Tellyawhat ... on an example produced at your end, select the shape in question
then run this:

Sub LinkedOrEmbedded()

With ActiveWindow.Selection.ShapeRange(1)
Select Case .Type
Case is = 7
Msgbox "I'm an OLE Embedded object"
Case is = 10
Msgbox "I'm an OLE Linked object"
Case is = 11
Msgbox "I'm a linked picture"
Case is = 16
Msgbox "I'm a media (sound or movie) object"
Case else
Msgbox "You're messing with my head. Behave."
End Select
End With
End Sub



--
Steve Rindsberg, PPT MVP
PPT FAQ: www.pptfaq.com
PPTools: www.pptools.com
================================================
Featured Presenter, PowerPoint Live 2004
October 10-13, San Diego, CA www.PowerPointLive.com
================================================
 
S

Steve Rindsberg

Hi Steve,

This thread refers to linking Excel data cells, not pictures.

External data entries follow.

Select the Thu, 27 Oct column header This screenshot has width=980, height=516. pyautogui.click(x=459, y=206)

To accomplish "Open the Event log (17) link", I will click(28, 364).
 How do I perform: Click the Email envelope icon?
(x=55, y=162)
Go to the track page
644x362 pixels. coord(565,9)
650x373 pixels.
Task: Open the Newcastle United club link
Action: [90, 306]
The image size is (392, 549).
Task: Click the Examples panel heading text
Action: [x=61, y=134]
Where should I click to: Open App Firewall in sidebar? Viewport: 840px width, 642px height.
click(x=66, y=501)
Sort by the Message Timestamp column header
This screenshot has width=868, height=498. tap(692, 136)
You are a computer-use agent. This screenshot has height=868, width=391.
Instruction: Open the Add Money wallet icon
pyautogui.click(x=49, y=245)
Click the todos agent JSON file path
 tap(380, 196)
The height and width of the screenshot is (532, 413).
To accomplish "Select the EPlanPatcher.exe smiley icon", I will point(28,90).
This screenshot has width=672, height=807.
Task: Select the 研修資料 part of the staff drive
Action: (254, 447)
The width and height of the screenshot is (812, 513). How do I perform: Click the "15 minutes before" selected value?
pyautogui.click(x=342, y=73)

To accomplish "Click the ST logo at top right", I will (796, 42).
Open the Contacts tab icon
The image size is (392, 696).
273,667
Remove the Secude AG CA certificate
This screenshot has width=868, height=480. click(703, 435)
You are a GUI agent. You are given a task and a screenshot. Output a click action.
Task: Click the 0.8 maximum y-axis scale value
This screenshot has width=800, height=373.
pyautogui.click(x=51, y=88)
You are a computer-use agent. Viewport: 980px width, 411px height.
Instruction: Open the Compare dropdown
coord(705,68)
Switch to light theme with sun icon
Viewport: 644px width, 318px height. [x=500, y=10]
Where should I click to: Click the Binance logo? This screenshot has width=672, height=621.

Right. And the macro I posted will tell you whether the Excel content is
linked or embedded. I threw in the linked picture thing for free. ;-)

--
Steve Rindsberg, PPT MVP
PPT FAQ: www.pptfaq.com
PPTools: www.pptools.com
================================================
Featured Presenter, PowerPoint Live 2004
October 10-13, San Diego, CA www.PowerPointLive.com
================================================
 
J

Jim Gordon MVP

Hi,

The code reports that the Excel object in PowerPoint is an embedded OLE
object (Case 7).

But the code does not answer the question about the links between the
source Excel workbook's data range and the data range that's in the
Excel workbook embedded in the PowerPoint presentation. For that we need
a macro in Excel.

To test for the data range link I ran the following Macro in Excel:

Sub TestForObjects()
dim i as integer
Set newSheet = Worksheets.Add
i = 2
newSheet.Range("A1").Value = "Name"
newSheet.Range("B1").Value = "Link Type"
For Each obj In Worksheets("Sheet1").OLEObjects
newSheet.Cells(i, 1).Value = obj.Name
If obj.OLEType = xlOLELink Then
newSheet.Cells(i, 2) = "Linked"
Else
newSheet.Cells(i, 2) = "Embedded"
End If
i = i + 1
Next
End Sub

The above code reports that there are no OLE objects on Sheet 1.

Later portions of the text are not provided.